Specific Methods for Responding to Resistance
Kotter and Schlesinger (1979) developed a summary of methods for responding to resistance to change, providing a systematic way to select approaches. The original paper identifies when each of the approaches is commonly used and the advantage and disadvantages of it. Briefly the methods they highlight are:
- Participation and Involvement
- Education and Communication
- Negotiation and Agreement
- Facilitation and Support (Emotional) – providing support for coming to terms with change
- Manipulation and co-optation
- Explicit and implicit coercion.
Personally, I don’t recommend the last two.
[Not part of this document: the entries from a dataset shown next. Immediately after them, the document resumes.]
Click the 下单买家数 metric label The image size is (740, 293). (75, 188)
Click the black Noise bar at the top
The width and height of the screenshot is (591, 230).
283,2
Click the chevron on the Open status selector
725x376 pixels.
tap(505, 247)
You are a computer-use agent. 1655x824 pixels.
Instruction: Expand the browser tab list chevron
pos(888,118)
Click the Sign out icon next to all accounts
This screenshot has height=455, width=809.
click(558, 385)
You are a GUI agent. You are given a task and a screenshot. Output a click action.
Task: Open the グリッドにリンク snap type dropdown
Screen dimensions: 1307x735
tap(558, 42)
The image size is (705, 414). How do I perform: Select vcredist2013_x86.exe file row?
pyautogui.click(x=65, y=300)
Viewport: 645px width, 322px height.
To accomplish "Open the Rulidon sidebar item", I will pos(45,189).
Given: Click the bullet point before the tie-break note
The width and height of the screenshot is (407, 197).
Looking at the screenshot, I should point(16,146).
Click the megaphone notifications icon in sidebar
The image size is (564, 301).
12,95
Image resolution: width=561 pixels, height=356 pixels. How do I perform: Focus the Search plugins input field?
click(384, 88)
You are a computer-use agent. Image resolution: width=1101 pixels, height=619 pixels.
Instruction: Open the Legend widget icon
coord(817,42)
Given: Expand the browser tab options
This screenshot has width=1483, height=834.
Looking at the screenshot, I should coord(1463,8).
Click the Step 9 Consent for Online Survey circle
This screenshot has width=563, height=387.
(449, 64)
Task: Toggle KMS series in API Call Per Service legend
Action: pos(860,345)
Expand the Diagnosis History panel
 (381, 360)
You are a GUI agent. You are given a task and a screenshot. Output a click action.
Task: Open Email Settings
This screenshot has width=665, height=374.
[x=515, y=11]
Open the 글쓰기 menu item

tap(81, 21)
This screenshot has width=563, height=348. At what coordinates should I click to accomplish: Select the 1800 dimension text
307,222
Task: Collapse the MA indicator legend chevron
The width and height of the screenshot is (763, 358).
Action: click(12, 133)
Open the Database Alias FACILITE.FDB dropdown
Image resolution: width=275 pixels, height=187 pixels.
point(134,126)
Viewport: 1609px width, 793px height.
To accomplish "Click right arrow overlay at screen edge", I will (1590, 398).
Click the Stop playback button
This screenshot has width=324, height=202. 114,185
Having seen it first hand, whilst they may deliver in the short term, I think they build problems up longer term due to the breakdown in trust that results.
My literature review highlighted a number of other strategies :
- Facilitation and Support (Practical) – providing practical support such as advice, coaching, project management resources
- Demonstrating how the change aligns with an individuals or groups values
- Exposing the need through for instance the use of data, patient experience, process mapping, and/or peer review
- Using Subject Matter Experts to highlight the need for the change
- Using Small Scale Tests of Change
- Making the desired state easier than the status quo
- Ignoring it.
This led me to develop a revised version of Kotter and Schlesinger’s analysis .
Step Five – Review and Amend
Finally, when you are implementing change in health and social care it is rarely straightforward. Good change management requires leaders to continuously review progress and adjust as they go. In the words of James Yorke: “The most successful people are those who are good at plan B.” Or in my experience those who have a plan C, D, E, F and G!
This third blog in my series has considered what the literature says about responding effectively to resistance. In my next blog I move on to share some of what I found from interviewing GPs and Practice Managers for their views on resistance to change.
Ruth Glassborow is Director of Improvement at Healthcare Improvement Scotland.